This is a present threat, not just a hypothetical one. In late 2017, the NATO Submarine Commander Rear Admiral Lennon of the United States Navy revealed “We are now seeing Russian underwater activity in the vicinity of undersea cables that I don’t believe we have ever seen. Russia is clearly taking an interest in NATO and NATO nations’ undersea infrastructure.” The challenge is to maintain this focus and turn a passing spotlight into seriously considered policy.
Understanding Submarine Cables
Vast technical expertise is not necessary to understand why submarine cables are so important. A basic awareness of their construction and use is sufficient. The internet is, at its most basic level, a transfer of information. With the advent of cloud computing, the simple act of storing a file means that data travels from a user on one continent to a server halfway around the world. Although popular imagination sees this happening by satellite relay, in over ninety five percent of cases the physical means for moving this information is a series of light pulses, travelling along a fiber optic cable laid over land and under the sea. These cables are thin silica tubes embedded in a protective cladding, approximately the size of a garden hosepipe. The capacity of these cables to transmit data is ever-increasing. Recent experimental cables have been reported as being capable of transmitting up to one petabyte of data per second. To add some perspective, a petabyte of storage would allow you to store enough music that you could play it continuously for two thousand years.
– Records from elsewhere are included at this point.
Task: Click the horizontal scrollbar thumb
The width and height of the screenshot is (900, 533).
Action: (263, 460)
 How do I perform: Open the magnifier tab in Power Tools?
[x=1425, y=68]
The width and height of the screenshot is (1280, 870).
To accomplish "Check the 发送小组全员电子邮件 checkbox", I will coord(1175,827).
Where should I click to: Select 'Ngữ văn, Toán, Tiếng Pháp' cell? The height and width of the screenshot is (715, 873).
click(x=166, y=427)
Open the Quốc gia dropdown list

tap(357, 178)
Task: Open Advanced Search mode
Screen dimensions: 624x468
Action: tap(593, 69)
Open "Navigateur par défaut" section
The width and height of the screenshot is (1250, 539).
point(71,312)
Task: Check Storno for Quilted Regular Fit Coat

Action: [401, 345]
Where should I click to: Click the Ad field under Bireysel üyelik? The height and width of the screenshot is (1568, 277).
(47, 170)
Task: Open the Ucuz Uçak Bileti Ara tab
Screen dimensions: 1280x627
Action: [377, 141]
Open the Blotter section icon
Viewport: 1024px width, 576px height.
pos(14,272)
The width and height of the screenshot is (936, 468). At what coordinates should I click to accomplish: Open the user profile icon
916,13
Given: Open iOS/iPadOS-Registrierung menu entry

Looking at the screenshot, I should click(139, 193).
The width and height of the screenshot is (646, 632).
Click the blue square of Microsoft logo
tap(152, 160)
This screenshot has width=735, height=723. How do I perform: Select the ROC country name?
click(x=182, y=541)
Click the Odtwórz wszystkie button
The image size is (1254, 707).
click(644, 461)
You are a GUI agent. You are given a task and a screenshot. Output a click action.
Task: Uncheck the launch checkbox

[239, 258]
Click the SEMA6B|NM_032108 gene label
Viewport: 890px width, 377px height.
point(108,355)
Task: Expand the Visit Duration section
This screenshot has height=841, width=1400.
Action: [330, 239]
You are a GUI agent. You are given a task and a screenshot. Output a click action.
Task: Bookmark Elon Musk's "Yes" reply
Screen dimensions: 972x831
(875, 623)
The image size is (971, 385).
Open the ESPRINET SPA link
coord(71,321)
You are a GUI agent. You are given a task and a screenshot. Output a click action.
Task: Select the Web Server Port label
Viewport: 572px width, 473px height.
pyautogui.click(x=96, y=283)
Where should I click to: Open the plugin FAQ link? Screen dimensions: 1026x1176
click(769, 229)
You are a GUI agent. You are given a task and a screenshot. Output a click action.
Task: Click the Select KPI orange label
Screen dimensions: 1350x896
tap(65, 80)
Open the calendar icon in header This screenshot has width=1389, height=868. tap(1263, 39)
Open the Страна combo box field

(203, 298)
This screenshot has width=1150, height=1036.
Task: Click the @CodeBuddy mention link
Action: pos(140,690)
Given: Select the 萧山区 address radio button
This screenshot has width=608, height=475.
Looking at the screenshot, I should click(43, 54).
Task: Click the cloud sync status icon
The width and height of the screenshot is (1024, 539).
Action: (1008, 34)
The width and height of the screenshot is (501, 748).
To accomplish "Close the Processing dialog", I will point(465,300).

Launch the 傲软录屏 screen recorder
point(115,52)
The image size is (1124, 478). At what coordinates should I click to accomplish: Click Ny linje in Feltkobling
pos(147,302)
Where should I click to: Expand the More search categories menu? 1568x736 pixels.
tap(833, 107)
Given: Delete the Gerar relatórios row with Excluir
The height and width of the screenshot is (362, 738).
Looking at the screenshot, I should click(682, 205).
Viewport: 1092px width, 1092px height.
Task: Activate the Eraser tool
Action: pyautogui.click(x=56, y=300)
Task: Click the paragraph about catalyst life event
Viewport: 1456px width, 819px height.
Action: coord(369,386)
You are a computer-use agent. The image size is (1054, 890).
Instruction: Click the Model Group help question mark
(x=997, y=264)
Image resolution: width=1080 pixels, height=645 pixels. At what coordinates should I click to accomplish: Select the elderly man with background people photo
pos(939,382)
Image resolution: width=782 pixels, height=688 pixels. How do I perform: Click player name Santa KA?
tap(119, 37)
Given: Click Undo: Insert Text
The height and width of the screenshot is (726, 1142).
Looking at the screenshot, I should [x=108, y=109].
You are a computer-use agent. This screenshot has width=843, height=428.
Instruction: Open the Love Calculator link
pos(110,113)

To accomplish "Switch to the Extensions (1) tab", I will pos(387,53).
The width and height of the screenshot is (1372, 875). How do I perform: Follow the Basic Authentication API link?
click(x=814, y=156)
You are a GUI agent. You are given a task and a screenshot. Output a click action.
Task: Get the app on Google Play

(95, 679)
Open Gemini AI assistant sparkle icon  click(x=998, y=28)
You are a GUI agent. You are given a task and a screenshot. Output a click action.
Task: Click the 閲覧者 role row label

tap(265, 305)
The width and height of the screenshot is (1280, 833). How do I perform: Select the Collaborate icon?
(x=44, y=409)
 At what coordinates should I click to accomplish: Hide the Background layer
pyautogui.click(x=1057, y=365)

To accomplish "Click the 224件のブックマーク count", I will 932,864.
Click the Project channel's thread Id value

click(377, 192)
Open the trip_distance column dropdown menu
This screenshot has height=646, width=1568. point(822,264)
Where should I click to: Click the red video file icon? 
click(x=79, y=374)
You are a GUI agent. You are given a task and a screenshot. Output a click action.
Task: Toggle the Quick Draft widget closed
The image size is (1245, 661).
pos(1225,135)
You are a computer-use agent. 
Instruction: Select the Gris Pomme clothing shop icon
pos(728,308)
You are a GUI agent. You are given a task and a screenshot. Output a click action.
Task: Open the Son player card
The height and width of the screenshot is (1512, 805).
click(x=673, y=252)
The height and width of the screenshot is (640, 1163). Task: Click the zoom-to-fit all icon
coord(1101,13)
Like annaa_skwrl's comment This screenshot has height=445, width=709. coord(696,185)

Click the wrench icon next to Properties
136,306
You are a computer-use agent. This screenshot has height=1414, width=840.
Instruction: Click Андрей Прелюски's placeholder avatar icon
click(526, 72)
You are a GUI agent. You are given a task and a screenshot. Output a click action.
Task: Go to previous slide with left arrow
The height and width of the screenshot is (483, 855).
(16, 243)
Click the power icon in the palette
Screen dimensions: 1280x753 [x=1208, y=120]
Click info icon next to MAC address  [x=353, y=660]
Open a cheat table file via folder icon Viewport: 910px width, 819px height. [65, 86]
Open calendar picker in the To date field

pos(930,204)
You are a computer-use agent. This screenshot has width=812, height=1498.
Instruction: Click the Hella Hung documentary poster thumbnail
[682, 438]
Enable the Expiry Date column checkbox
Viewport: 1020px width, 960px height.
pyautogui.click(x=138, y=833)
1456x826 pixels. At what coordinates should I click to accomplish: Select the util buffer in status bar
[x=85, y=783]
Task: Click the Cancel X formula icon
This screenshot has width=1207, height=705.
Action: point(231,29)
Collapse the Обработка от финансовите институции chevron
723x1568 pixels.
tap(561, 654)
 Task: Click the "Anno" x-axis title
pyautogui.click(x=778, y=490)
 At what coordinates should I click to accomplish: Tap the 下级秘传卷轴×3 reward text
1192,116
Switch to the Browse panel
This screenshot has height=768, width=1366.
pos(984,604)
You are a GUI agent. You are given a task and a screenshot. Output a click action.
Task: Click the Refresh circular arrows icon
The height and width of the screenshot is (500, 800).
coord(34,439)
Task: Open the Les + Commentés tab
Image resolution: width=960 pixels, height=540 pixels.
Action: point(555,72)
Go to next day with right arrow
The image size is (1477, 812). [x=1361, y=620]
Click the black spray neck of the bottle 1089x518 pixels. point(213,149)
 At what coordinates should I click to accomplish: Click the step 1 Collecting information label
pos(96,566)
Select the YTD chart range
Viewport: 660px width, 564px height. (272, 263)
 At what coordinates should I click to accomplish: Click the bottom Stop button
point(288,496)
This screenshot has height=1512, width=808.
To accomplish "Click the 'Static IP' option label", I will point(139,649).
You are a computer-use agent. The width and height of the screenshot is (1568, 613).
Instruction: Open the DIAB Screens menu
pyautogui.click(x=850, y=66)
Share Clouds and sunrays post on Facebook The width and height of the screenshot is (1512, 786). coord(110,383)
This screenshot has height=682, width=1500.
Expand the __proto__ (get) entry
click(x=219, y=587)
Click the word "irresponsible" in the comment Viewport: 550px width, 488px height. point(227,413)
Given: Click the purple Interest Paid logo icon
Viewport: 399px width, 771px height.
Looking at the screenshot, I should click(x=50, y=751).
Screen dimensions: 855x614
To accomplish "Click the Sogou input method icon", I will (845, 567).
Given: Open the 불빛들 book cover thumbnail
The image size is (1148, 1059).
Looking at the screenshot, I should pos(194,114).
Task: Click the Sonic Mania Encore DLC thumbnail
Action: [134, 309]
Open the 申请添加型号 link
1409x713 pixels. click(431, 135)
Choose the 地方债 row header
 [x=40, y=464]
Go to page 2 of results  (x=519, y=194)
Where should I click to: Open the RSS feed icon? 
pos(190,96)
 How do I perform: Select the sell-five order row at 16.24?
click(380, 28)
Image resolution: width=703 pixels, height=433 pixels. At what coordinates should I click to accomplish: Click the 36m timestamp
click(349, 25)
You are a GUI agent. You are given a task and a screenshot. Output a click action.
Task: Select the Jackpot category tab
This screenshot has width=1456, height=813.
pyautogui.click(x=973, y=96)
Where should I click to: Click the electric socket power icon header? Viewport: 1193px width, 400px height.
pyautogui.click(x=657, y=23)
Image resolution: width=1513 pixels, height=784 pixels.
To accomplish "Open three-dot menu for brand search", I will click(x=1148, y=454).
Submarine cables are mainly private assets. Although expensive (an intercontinental cable is cited as costing between $100 million to $500 million), they are significantly cheaper than the satellite alternatives. In addition to the ownership by telecommunications companies, internet companies, including Facebook and Google, now heavily invest in submarine cables. These cables are laid by specialized ships, capable of carrying up to 2000km of cable, which can be laid at a rate of up to 200km per day. In offshore areas, the cable is laid directly onto the seabed. On the continental shelf, a plough is used to bury the cables and provide some protection from accidental damage, usually caused by anchors.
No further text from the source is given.